Source column in ImagingStudy Destination column in OMOP Image_Occurrence Data type Mapping details
series.started image_occurrence_date date Imaging procedure (series) occurrence date.
series.modality (combination of series.modality.code and series.modality.system) modality_concept_id string concat_ws('<->', exp_series.modality.code, exp_series.modality.system)
NA SourceTable string 'ImagingStudy_FHIR'
id msftSourceRecordId string System generated ID of the source record.
identifier['studyInstanceUid'] image_study_uid string DICOM Study UID.
subject person_id integer Person ID of the person associated with the recorded procedure.
An array of dictionary values, where the key is instance.uid and value is instance.extension[0].valueUrl local_path string to_json(transform(exp_series.instance, x -> map('instanceid', x.uid, 'local_path', from_json(x.extension, 'array<struct<valueUrl:string,url:string>>')[0].valueUrl)))
NA SourceModifiedOn datetime Record modification date.
resourceType msftSourceTableName string 'Imaging Study'
msftModifiedDatetime msftModifiedDatetime datetime Direct mapping with a one-to-one relationship.
series.uid image_occurrence_id string Unique key given to an imaging study record.

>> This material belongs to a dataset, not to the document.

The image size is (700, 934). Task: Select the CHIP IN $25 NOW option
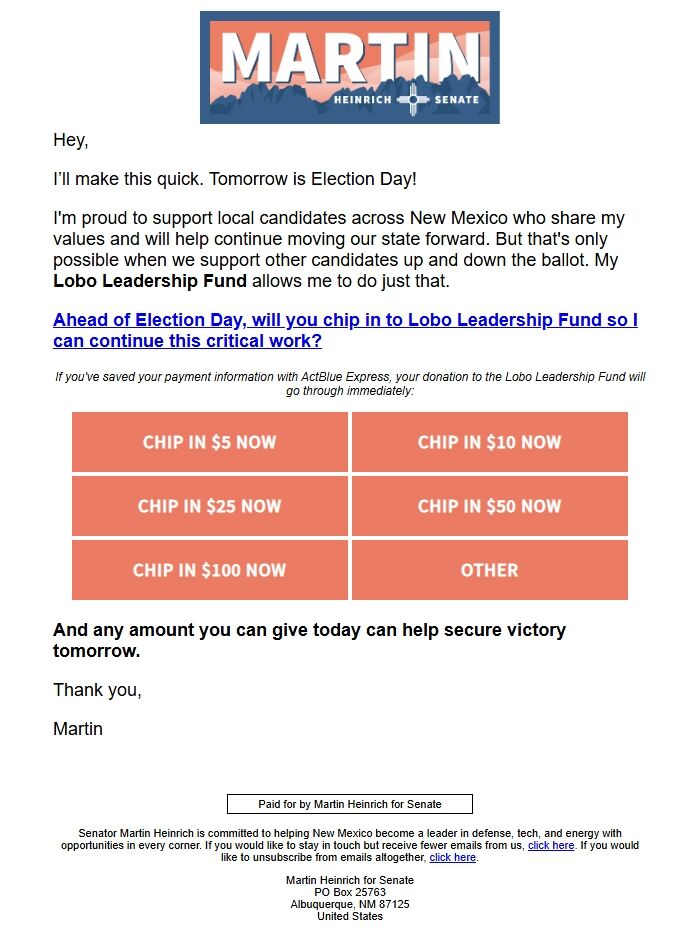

series.modality.code modality_source_value string Modality of the series.

Note

Some fields in the gold table generate to align with the OMOP Image_Occurrence schema. However, since the bronze layer doesn't extract data that accurately corresponds to these fields, the related columns in the gold table remain empty. As a result, the following columns in the Image_Occurrence table contain null values: visit_occurrence_id, procedure_occurrence_id, and anatomic_site_concept_id.